The security team are working on publishing full guidance, standards, and tools for GitHub Actions workflow hardening across the WordPress organisation on GitHub. This is a hardening measure while that's all being worked on.

[jrfnl]

@johnbillion Thank you for this PR. I've looked into adding these permissions before, but got stuck on insufficient documentation being available on when which permission is needed.

Would you mind explaining how you determined the needed permission for these actions now ?

An example of something which I never really got clarity on, is whether jobs which post an annotation to a PR with feedback need additional permissions or not.

Another thing - as far as I understand it, it is a common best practice to document the permissions added for each job with a small comment. This is also encouraged by tools like zizmor. Is there any particular reason that best practice is not being applied ?

[johnbillion]

I've looked into adding these permissions before, but got stuck on insufficient documentation being available on when which permission is needed.

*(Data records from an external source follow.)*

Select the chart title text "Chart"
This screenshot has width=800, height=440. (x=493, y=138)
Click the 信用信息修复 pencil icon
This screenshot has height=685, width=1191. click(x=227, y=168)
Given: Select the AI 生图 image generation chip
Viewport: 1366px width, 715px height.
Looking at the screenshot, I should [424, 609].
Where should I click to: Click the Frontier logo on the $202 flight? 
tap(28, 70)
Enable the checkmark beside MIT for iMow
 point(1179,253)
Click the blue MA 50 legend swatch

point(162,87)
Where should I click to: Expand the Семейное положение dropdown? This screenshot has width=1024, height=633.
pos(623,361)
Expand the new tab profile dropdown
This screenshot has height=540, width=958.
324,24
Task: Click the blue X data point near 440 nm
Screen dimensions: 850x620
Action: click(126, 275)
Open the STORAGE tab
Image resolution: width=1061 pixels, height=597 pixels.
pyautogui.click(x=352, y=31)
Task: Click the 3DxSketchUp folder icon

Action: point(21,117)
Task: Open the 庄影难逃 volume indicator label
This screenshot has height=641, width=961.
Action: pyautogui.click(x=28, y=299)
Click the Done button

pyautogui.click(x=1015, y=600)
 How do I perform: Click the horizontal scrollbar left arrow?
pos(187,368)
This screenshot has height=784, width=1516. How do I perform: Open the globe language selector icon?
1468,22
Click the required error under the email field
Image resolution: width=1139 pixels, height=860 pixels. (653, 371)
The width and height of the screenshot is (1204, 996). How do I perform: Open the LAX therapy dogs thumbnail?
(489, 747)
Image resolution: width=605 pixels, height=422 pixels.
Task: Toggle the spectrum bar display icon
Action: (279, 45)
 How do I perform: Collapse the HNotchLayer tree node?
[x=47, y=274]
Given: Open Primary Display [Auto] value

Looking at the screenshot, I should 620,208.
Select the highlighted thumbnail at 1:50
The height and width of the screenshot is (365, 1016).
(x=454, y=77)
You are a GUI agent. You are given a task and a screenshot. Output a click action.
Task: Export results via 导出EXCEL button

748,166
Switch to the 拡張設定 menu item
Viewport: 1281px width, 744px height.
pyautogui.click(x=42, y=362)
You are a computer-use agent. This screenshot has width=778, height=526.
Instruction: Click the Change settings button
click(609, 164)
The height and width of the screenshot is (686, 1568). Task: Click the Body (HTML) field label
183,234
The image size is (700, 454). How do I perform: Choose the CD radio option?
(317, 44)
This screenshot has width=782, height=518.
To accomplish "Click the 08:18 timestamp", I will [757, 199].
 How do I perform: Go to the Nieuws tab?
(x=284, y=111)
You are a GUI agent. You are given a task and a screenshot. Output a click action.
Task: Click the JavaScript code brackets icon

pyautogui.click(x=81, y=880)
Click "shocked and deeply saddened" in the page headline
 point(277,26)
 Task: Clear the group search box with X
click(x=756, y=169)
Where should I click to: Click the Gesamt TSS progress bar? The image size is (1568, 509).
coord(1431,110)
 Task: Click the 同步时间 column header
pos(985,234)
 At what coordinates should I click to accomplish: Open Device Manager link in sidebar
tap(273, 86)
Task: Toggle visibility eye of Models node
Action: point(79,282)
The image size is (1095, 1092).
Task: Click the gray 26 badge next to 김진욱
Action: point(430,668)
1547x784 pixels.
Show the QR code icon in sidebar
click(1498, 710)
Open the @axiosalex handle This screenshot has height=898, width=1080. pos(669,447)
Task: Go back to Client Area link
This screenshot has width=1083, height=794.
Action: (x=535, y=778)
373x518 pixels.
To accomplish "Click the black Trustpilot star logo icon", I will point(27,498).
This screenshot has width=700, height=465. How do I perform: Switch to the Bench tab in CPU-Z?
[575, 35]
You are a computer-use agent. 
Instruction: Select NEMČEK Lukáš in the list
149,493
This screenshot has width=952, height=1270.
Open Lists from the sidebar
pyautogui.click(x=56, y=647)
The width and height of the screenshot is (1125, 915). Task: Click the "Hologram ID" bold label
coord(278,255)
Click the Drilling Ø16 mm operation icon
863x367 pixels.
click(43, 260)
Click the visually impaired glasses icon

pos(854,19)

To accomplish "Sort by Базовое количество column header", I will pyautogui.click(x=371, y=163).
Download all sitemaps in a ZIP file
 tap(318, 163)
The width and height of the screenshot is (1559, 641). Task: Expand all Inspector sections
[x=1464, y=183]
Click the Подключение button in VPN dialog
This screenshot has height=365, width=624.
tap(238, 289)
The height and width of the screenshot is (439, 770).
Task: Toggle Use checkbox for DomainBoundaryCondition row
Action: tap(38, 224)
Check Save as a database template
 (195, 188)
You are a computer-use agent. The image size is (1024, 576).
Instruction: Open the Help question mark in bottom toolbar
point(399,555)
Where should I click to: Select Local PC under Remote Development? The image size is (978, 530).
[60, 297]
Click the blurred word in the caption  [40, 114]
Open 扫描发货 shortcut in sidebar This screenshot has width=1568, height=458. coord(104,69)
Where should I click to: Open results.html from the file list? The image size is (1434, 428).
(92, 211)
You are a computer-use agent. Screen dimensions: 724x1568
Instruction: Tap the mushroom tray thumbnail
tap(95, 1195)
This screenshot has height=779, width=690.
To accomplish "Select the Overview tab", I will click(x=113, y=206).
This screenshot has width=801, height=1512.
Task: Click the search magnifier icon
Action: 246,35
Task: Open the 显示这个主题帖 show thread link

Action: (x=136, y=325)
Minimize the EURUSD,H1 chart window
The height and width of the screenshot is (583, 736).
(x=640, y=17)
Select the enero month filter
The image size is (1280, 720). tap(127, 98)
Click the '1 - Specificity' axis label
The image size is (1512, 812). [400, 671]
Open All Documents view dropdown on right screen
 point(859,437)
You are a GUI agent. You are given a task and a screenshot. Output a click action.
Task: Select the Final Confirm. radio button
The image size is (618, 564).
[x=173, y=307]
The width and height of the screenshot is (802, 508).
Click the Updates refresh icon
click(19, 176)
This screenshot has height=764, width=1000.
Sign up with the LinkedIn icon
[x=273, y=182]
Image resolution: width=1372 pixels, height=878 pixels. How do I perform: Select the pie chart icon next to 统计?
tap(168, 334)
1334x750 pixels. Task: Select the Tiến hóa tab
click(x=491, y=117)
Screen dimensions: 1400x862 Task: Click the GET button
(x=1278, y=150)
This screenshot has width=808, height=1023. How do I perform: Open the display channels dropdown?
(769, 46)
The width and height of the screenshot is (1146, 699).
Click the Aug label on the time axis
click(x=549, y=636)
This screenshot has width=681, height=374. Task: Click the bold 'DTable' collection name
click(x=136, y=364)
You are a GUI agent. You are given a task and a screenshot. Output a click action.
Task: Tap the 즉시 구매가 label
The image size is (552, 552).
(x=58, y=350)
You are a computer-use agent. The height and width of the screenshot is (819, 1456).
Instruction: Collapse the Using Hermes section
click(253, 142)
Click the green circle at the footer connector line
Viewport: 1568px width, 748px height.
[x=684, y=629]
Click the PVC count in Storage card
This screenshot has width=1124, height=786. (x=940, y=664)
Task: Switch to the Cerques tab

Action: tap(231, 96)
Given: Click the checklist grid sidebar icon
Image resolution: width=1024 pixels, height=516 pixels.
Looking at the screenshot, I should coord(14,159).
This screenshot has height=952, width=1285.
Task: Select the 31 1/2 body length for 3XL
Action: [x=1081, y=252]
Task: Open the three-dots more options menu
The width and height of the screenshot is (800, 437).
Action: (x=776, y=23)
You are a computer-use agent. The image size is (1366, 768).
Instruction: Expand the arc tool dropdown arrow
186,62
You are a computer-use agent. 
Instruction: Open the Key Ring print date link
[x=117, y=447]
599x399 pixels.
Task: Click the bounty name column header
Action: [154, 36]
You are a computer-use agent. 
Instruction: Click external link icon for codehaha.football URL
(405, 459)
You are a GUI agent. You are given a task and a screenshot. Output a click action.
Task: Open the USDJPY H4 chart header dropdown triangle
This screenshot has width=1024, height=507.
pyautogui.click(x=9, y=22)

Yeah we got caught on this when tightening up the wordpress-develop and gutenberg repos last year. There isn't any documentation that allows you to easily correlate existing workflow jobs with the permissions that they require. We went too tight on a few jobs in gutenberg and had to loosen the permissions after the job failed with a permissions error.

Would you mind explaining how you determined the needed permission for these actions now ?

All the jobs with just contents: read are jobs that checkout the codebase but otherwise don't interact with a GitHub service. They can technically run with no permissions at all, but if a contributor operates a private fork then contents: read is needed.

The general approach to determining permissions is to go through each step in each job and identify whether it interacts with a GitHub service, for example by calling a GitHub API endpoint directly, using the gh tool, or using an action that does so. After that it's a bit of experience and research to determine which capabilities are the minimally required ones.

An example of something which I never really got clarity on, is whether jobs which post an annotation to a PR with feedback need additional permissions or not.

This doesn't need any permission, because annotations come directly from the output in the workflow run log.

Another thing - as far as I understand it, it is a common best practice to document the permissions added for each job with a small comment. This is also encouraged by tools like zizmor. Is there any particular reason that best practice is not being applied ?

No reason, which is ironic because I was the person who added that audit to Zizmor. I've just pushed a commit that adds inline comments!